6. Both KNN and XGBoost showed similar results in their predictive capabilities.

  * The similarity in results between KNN and XGBoost suggests that both models might be suitable for the task at hand. However, it's important to consider other factors such as model interpretability, computational efficiency, and ease of implementation while selecting the final model.

#**This project is useful for stakeholders in the financial domain, particularly for Yes Bank and its investors, in the following ways:**

This project is useful for stakeholders in the financial domain, particularly for Yes Bank and its investors, in the following ways:

**1. Stock Price Prediction:** The main objective of the project is to predict the stock's closing price of the month. Stakeholders, including investors and traders, can use these predictive models to make informed decisions about when to buy or sell Yes Bank's stock. Accurate predictions can help them maximize their profits and minimize potential losses.

**2. Risk Management:** Understanding the relationship between input variables and the target variable (stock prices) helps stakeholders assess the risk associated with investing in Yes Bank. By using predictive models like Linear Regression, Ridge Regression, Lasso Regression, KNN, and XGBoost, they can estimate potential price movements and identify risk factors that might affect the stock's performance.

**3. Impact Analysis:** The project's exploration of how the fraud case involving Rana Kapoor impacted the stock prices provides valuable insights for stakeholders to understand how external events can influence the bank's stock performance.
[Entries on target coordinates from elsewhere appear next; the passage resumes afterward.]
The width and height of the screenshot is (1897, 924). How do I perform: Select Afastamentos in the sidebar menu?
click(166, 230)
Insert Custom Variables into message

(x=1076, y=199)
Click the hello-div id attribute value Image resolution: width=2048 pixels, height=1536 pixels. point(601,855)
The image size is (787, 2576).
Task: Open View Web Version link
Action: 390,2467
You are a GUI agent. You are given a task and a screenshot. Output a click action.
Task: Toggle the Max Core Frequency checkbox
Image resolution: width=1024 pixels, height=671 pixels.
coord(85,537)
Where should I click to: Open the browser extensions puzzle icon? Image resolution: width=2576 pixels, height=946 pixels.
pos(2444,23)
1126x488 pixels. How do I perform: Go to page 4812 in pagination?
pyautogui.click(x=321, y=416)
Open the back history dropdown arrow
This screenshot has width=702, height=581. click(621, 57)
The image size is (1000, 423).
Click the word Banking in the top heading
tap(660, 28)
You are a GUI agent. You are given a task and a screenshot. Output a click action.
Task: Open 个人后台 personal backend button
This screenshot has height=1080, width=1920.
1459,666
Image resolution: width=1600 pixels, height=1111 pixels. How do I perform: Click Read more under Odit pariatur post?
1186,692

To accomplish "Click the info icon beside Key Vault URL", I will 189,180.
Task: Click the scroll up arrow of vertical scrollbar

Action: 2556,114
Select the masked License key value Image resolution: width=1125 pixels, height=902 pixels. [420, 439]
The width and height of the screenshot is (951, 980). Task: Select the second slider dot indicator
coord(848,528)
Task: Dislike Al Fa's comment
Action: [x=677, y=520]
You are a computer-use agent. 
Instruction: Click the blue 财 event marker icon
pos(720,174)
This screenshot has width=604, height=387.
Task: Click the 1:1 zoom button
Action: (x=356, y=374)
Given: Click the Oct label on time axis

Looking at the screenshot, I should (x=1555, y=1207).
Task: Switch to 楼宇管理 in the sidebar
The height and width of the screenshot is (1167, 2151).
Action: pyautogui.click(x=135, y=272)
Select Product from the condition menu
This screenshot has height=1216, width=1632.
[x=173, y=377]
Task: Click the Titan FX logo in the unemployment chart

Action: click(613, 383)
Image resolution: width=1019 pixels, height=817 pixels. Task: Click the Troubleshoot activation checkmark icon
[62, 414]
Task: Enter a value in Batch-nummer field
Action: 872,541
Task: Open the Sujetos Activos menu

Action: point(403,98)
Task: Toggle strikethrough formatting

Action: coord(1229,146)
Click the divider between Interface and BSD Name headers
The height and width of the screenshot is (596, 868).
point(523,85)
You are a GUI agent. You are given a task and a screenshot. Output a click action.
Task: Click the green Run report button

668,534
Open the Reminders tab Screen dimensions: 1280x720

Such analysis can aid in developing risk mitigation strategies and managing the bank's reputation during challenging times.

**4. Model Selection:** The comparison of different predictive models (Linear Regression, Ridge Regression, Lasso Regression, KNN, and XGBoost) allows stakeholders to choose the most suitable model for their specific needs. Depending on factors such as interpretability, efficiency, and implementation ease, stakeholders can select the model that best fits their requirements.

**5. Performance Evaluation:** The evaluation metrics (MAE, MSE, RMSE, MAPE, and accuracy) provided in the conclusion enable stakeholders to assess the effectiveness of the predictive models. By considering various metrics, they can gain a comprehensive understanding of the models' performance and select the one that aligns with their priorities.

**6. Investment Strategy:** Armed with accurate stock price predictions, stakeholders can devise better investment strategies. For example, they can use the models' output to optimize their trading strategies, portfolio allocations, and risk management plans.

**7. Financial Planning:** Yes Bank, as an organization, can also benefit from this project. The predictive models can aid in financial planning and forecasting. They can use the models to estimate future stock prices, which can inform their decision-making processes and strategic planning.


Overall, this project's findings and predictive models provide valuable tools and insights for stakeholders to make data-driven decisions related to investing in Yes Bank, managing risk, and optimizing their financial strategies. It can be a valuable resource for anyone involved in the bank's financial ecosystem, from individual investors to the bank's management team.